JURISPRUDÊNCIA DE QUALIDADE
Esta é uma jurisprudência de qualidade. Para o profissional do direito esta decisão é uma fonte importante de subsídio, já para o estudante ou para o estudioso é muito mais relevante, justamente por dar vida ao direito, ou seja, aqui estão envolvidas pessoas reais, problemas reais que reclamam soluções reais. Vale a pena ler esta decisão. Certa, ou errada, podemos, ou não, concordar com ela, contudo, está bem fundamentada pela Minª. Nancy Andrighi. Tudo está exposto de forma didática, clara, fácil compreensão e de prazerosa leitura, como é de longa tradição da ministra.
Como pode ser visto nesta decisão, a ministra relatora, em poucas linhas, delimitou a controvérsia, distinguiu, definiu e determinou o fundamento legal dos institutos jurídicos envolvidos na hipótese, ou seja, no fundamental contém o que toda decisão judicial ou tese jurídica, ou peça processual deveriam conter, há, portanto uma tese jurídica definida, se esta tese está correta, ou não, o exame é feito noutro contexto. Neste sentido esta decisão deveria ser lida e examinada com carinho, principalmente pelo estudante de direito, na medida que é uma fonte importante de estudo, aprendizado e qualificação. Decisões bem fundamentadas estimulam a capacidade de raciocínio lógico do estudioso e do profissional. O raciocínio lógico é a ferramenta mais importante para qualquer estudioso ou profissional desenvolver sua capacidade criativa e determina a qualidade do serviço que presta.

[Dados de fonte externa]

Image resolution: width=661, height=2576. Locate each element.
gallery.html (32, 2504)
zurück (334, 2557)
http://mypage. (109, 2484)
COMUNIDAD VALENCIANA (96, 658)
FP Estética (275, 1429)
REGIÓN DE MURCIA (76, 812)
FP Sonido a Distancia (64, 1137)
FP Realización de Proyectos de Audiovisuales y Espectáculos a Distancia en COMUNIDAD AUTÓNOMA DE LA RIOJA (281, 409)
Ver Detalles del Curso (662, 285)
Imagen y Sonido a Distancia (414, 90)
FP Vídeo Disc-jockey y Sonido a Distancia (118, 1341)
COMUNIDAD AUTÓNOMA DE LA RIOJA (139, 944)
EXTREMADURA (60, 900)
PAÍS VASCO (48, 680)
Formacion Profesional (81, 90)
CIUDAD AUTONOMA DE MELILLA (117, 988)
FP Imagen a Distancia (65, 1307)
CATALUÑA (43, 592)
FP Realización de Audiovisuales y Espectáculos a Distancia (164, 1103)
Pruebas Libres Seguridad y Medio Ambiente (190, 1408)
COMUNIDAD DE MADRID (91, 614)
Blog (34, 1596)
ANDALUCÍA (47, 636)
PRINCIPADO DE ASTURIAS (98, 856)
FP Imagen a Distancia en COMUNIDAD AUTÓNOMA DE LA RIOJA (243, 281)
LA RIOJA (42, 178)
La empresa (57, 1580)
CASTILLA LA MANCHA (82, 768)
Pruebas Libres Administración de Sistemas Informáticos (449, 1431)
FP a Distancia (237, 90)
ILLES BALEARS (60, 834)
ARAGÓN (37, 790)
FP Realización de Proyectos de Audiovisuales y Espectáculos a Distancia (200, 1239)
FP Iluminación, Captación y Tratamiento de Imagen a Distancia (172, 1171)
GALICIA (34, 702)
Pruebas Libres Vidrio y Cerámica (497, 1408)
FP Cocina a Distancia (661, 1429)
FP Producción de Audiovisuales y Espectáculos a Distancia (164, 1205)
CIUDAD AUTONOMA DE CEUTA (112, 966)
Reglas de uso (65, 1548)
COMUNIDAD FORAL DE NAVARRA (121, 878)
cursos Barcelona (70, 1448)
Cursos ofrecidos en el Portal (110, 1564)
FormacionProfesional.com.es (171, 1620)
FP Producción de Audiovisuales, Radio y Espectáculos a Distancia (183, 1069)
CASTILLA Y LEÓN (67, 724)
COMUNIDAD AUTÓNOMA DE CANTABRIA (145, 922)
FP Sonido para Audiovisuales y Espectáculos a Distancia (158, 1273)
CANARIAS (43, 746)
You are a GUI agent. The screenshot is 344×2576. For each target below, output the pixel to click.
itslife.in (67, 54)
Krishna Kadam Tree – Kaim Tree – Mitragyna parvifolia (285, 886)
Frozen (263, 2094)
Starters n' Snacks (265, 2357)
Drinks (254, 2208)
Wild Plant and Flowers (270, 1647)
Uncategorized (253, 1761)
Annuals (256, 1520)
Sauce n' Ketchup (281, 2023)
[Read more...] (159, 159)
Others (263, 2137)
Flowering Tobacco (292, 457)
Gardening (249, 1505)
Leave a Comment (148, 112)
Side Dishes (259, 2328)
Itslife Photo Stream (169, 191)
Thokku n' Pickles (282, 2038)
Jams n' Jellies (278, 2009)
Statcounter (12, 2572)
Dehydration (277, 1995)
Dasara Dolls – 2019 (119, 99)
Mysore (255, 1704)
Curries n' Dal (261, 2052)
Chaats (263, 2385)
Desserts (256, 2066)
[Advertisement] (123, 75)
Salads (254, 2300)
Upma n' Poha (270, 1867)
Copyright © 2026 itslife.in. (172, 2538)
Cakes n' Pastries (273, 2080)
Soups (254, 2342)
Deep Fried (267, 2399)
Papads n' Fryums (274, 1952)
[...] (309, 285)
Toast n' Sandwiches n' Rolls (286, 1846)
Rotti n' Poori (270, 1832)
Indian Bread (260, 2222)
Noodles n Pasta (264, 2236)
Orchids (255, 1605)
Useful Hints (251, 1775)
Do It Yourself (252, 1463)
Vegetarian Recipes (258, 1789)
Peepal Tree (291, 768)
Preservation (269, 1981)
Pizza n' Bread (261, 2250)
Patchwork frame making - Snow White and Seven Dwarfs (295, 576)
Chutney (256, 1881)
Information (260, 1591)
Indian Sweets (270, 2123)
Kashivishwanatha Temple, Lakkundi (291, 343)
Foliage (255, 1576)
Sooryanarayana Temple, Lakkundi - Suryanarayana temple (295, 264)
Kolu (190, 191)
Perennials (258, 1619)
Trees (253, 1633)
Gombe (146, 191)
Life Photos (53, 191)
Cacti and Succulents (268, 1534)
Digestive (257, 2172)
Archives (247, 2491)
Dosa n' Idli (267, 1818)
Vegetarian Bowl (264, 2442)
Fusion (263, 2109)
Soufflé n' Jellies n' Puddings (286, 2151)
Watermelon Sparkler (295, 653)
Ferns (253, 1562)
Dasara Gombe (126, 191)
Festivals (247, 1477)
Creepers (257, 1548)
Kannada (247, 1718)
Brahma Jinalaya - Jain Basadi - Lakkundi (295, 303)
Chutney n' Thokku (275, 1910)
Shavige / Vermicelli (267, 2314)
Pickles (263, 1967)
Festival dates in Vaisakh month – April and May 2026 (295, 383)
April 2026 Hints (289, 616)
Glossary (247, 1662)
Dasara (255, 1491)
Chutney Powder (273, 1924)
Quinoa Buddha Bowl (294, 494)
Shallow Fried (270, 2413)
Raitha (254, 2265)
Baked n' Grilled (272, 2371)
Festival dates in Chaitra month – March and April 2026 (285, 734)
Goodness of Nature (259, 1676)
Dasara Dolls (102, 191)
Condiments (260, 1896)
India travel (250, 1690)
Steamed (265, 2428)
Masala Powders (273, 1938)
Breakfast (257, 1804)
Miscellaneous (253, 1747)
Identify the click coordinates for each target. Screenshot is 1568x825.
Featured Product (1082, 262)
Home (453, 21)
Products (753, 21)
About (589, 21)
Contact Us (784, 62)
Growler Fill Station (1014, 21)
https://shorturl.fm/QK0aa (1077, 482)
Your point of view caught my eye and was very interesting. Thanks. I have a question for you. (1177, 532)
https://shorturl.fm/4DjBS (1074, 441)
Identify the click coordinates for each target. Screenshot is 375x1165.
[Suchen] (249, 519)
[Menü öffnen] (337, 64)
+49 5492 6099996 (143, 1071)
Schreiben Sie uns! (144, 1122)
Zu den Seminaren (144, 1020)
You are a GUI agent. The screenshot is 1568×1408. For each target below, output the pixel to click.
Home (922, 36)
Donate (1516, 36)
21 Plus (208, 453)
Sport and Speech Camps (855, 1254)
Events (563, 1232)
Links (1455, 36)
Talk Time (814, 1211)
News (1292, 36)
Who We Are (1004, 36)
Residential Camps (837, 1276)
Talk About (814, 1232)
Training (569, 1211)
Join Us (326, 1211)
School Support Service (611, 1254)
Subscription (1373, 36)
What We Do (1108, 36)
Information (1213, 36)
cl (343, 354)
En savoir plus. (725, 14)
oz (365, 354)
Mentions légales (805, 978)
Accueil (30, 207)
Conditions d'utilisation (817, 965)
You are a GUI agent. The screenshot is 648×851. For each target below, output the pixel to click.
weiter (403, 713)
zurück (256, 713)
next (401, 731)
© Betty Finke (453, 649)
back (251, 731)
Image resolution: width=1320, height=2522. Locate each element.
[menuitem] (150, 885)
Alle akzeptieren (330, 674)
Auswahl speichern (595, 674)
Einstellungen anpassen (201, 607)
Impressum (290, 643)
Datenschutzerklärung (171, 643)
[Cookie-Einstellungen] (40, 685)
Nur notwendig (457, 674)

A JURISDIÇÃO, A ADVOCACIA E A DEMOCRACIA
Vale lembrar sempre, que navegam na órbita da inexistência, decisões judiciais ou teses jurídicas que neguem a ideia do respeito incondicional devido às pessoas, que neguem a ideia de que deve ser dado a cada um o que é seu, que neguem os valores democráticos e republicanos, que neguem os valores solidificados ao longo do tempo pela fé das pessoas, que neguem, ou obstruam, a paz entre as pessoas. Pessoas estas, que para quem presta serviços é o consumidor e para quem presta a jurisdição é o jurisdicionado. Em suma, essas decisões e ou teses jurídicas orbitam na esfera da inexistência porque, negam o modo democrático de viver, negam o modo republicano de viver, negam o modo cristão de viver, negam o modo de viver de qualquer fé, já que nenhuma fé, em sentido material, é incompatível com o modelo democrático e republicano de ser e viver. Neste cenário, nenhum indivíduo detém legitimamente o poder de dispor destes valores, principalmente quem fez da vida pública o seu meio de vida, e aí incluem-se os que são responsáveis pela advocacia, pela jurisdição e pela atividade parlamentar. Só exercem legitimamente a advocacia, a jurisdição e a vida parlamentar aqueles que acreditam, têm fé, compromissos e condições de serem os guardiões e fiéis depositários dos valores democráticos, republicanos, e da fé do povo. Exceções não são legítimas, devem ser tratadas como lixo ideológico e não obrigam a ninguém. Prestar juramento à Constituição, materialmente falando, e depois passar a vida negando-a, ou colocar-se na condição de violador, é muito ruim, desnecessário e humilhante para quem o faz. Pense nisso.